In 1736 the Florentine Inquisition investigated a Masonic Lodge in Florence, Italy,[2] and the Lodge was condemned in June 1737. The lodge had originally been founded by English Masons, but accepted Italian members.

In 1738, Pope Clement XII issued Eminenti Apostolatus Specula, the first Papal prohibition on Freemasonry.

[edit] Hungary

In 1919, Béla Kun proclaimed the dictatorship of the proletariat in Hungary. This marked the start of raids by army officers on Masonic lodges[3] along with theft, and sometimes destruction, of Masonic libraries, records, archives, paraphernalia, and works of art. Several Masonic buildings were seized and used for anti-Masonic exhibitions. Masonry was outlawed by a decree in 1920.

In post war Hungary, lodges were described as "meeting places of the enemies of the people's democratic republic, of capitalistic elements, and of the adherents of Western imperialism."[1]

[edit] Eastern Europe

Freemasonry was suppressed throughout Eastern Europe and the Soviet Union during the Communist era.[4]

[edit] The Islamic world

After the condemnation of Freemasonry by Clement XII in 1738, Sultan Mahmut I followed suit outlawing the organization and since that time Freemasonry was equated with atheism in the Ottoman Empire and the broader Islamic world. [5] The opposition in the Islamic world has been reinforced by the anticlerical and perceived atheist slant of the Grand Orient of France. [5]

Perhaps the most influential entity interpreting Sharia, or Islamic law, the Islamic Jurisdictional College on July 15, 1978 issued an opinion regarding Freemasonry asseting that it is a "dangerous" and "clandestine" organization. [5]

Freemasonry is illegal in most of the Islamic world. It is prohibited in all Arab countries except Lebanon and Morocco. [5]

[edit] Iraq

There was a time when there existed a number of lodges in Iraq when the country was under British Mandate just after the First World War. However the position changed in July 1958 following the Revolution, with the abolition of the Monachy and Iraq being declared a republic, under General Quessiem. The licences permitting lodges to meet were rescinded and later laws were introduced banning any further meetings. This position was later reinforced under Saddam Hussein the death penalty was "prescribed" for those who "promote or acclaim Zionist principles, including freemasonry, or who associate [themselves] with Zionist organizations."[6]

[edit] Italy

Benito Mussolini decreed in 1924 that every member of his Fascist Party who was a Mason must abandon either one or the other organization, and in 1925, he dissolved Freemasonry in Italy, claiming that it was a political organisation. It is worth noting that General Cappello, one of the most prominent Fascists, and who had also been Deputy Grand Master of the Grande Oriente, Italy's leading Grand Lodge, gave up his membership in the Fascist Party rather than in Masonry. He was later arrested on false charges and sentenced to 30 years in jail.[7]

However as the membership list of the elite P2 Masonic Lodge revealed in 1981 many Italian Fascists and Black Shirt Members later became Freemasons. The Grand Master of P2, Lucio Gelli, was an intelligence officer with the Herman Goering Division and a fervent Mussolini supporter.[8]

[edit] Spain

Franco.

Exercise inputs:
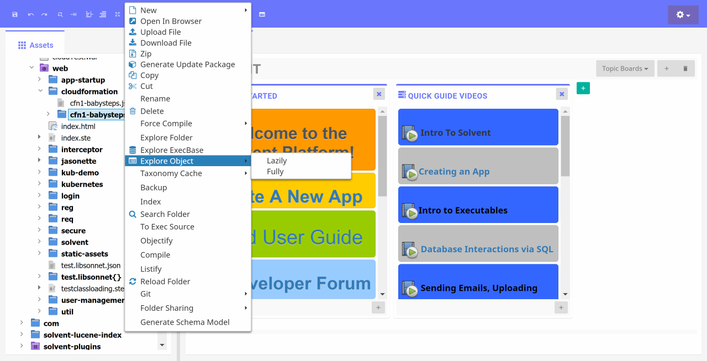Switch to the Assets tab
Image resolution: width=707 pixels, height=361 pixels.
(x=35, y=45)
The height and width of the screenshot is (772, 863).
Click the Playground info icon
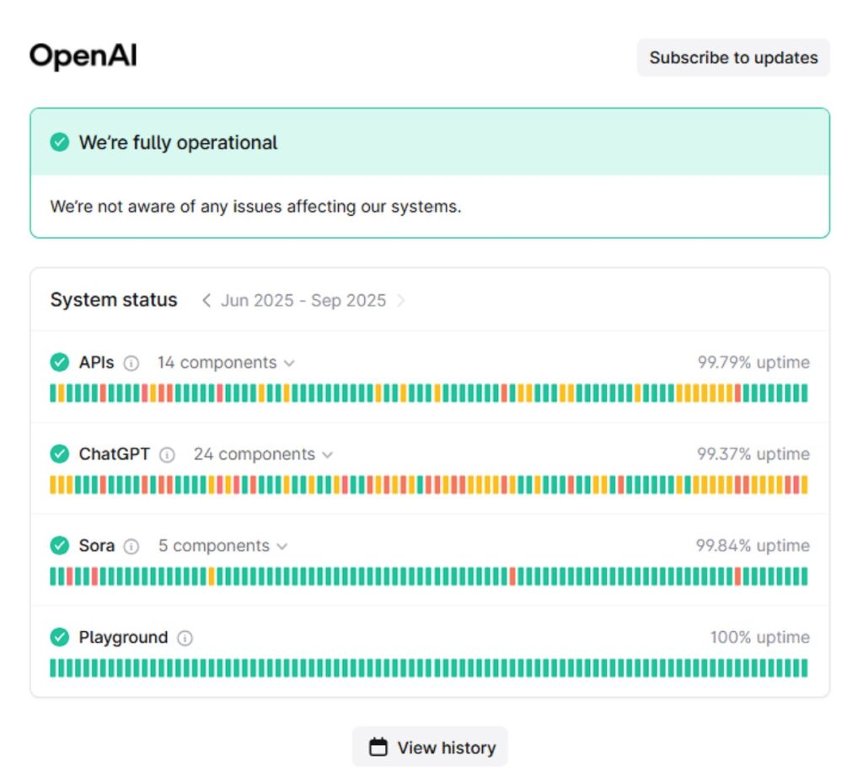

Set problem A: Convert the lines of the records into a numbered list, skipping blank lines and leaving out the pictures.
Set problem B: Go on with the passage on the suppression of Freemasonry from where it stops.
The text about Freemasonry and the records have nothing to do with each other.

Expected output A:
1. Switch to the Assets tab
2. Image resolution: width=707 pixels, height=361 pixels.
3. (x=35, y=45)
4. The height and width of the screenshot is (772, 863).
5. Click the Playground info icon

Expected output B:
Franco.

It is claimed that the dictator Miguel Primo de Rivera ordered the abolition of Freemasonry in Spain.[9] In September 1928, one of the two Grand Lodges in Spain was closed and many Masons were included among those arrested for allegedly plotting against the government.[citation needed] Under the dictator General Francisco Franco, Freemasonry was outlawed in Spain on 2 March 1940.[10] Being a Mason was automatically punishable by a jail term: up to six years for those holding degrees up to the 18th, and more for Masons with higher degrees.[10]

The suppression of Freemasons in Spain continued into the 1970's.[1]

[edit] Japan

In 1938, a Japanese representative to the Weltdienst congress stated, on behalf of Japan, that "Judeo-Masonry is forcing the Chinese to turn China into a spearhead for an attack on Japan, and thereby forcing Japan to defend herself against this threat. Japan is at war not with China but with Freemasonry, represented by General Chiang-Kai-shek, the successor of his master, the Freemason Sun-Yat-Sen." [1]

[edit] Other countries

Freemasonry was persecuted in all the communist countries,[4][1] but the organisation has survived in Cuba, allegedly providing safe haven for dissidents.[11]

[edit] Nazi Germany and occupied Europe

See also: Holocaust, Freemasonry, and Liberté chérie (Freemasonry)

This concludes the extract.